Columns - 2008

    The Chosen Game

    by Doug Brook
    Deep South Jewish Voice columnist

    Baseball might be America's Game, but it's also The Chosen Game.

    If you don't believe me, get a copy of The Chosen from Netflix. The scene where the boys meet because of an on-field accident was a baseball game. I know. It's the only thing I remember about the movie. I should open the DVD and watch it; it's been twenty years.

    As I find my chisel so I can open the shrinkwrap and safety labels, I'll remind you of the other ways that baseball has a Jewish heritage. But this won't just be another litany about Moe Berg or Sandy Koufax, not that there's anything wrong with them.

    As mentioned before, ever since it was first published in 1996 this column has been a fan of the Israel Baseball League.

    The IBL started play in 2007 and currently has six teams: the Bet Shemesh Blue Sox, Tel Aviv Lightning, Modi'in Miracle, Netanya Tigers, Ra'anana Express, and Petach Tikva Pioneers.

    This column does not have the budget to travel to any games, but the following are several unique aspects we expect to find at an IBL game that would make it a unique baseball experience.

    Stealing bases is not allowed. After all, "thou shalt not steal."

    Sacrifices are not done. In their place is a quick Musaf service. Because most Israelis throw faster than they pray, runners rarely advance on the play.

    No designated hitter. Just because it's the stupidest invention in baseball history.

    No games on Friday nights, or Saturdays until after sundown.
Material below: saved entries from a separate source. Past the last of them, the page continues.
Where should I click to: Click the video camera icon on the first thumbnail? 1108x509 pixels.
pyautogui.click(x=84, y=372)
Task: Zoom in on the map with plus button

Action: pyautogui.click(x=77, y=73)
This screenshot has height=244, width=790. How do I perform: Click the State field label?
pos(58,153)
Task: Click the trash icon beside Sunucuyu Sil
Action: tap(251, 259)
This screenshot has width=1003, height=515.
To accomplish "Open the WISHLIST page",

    There are three umpires. All calls must be agreed upon by at least two of the three, as is traditional for any Beit Din when rendering judgment.

    Because English is left-to-right yet Americans have first base to the right of home plate, in the IBL first base is to the left of home plate instead.

    Despite having the traditional nine players on the field, at least ten players must be used in every game to ensure a minyan for both teams.

    All waves perpetuated by fans in the stands must go right to left.

    The league each season awards the individual with the most RBIs and the team with the most Rabbis in attendance.

    Cheese to put on your hot dog is very hard to find.

    Sandy Koufax is not the only player who doesn't play on Yom Kippur.

    Unlike American games, you can count on one hand the number of players who are NOT Jewish.

    Everyone gets all the words to the National Anthem right.

    There are no Y*nkees fans in the stands.

    When Hava Nagila is played during the game, people actually know what it is.

    In the stands you'll hear stories about the greatest game ever played, where the relief pitcher who was only supposed to be good for one inning lasted for eight innings.

    Instead of putting mustard on the ball, pitchers are said to put some horseradish on it.

    The "free pass" in American baseball, also known as the intentional walk, is called the "Pass over."

    Despite there being no teams currently based in Jerusalem, the pitcher's mound is referred to as the Temple Mound.

    The All Star Game doesn't determine home-field advantage for the World Series.

    Despite stringent rules against gambling, dreidel is still allowed in the clubhouse.

    There's no Jewish Heritage Night, because there's no need for a Jewish Heritage Night. Every night is Jewish Heritage Night.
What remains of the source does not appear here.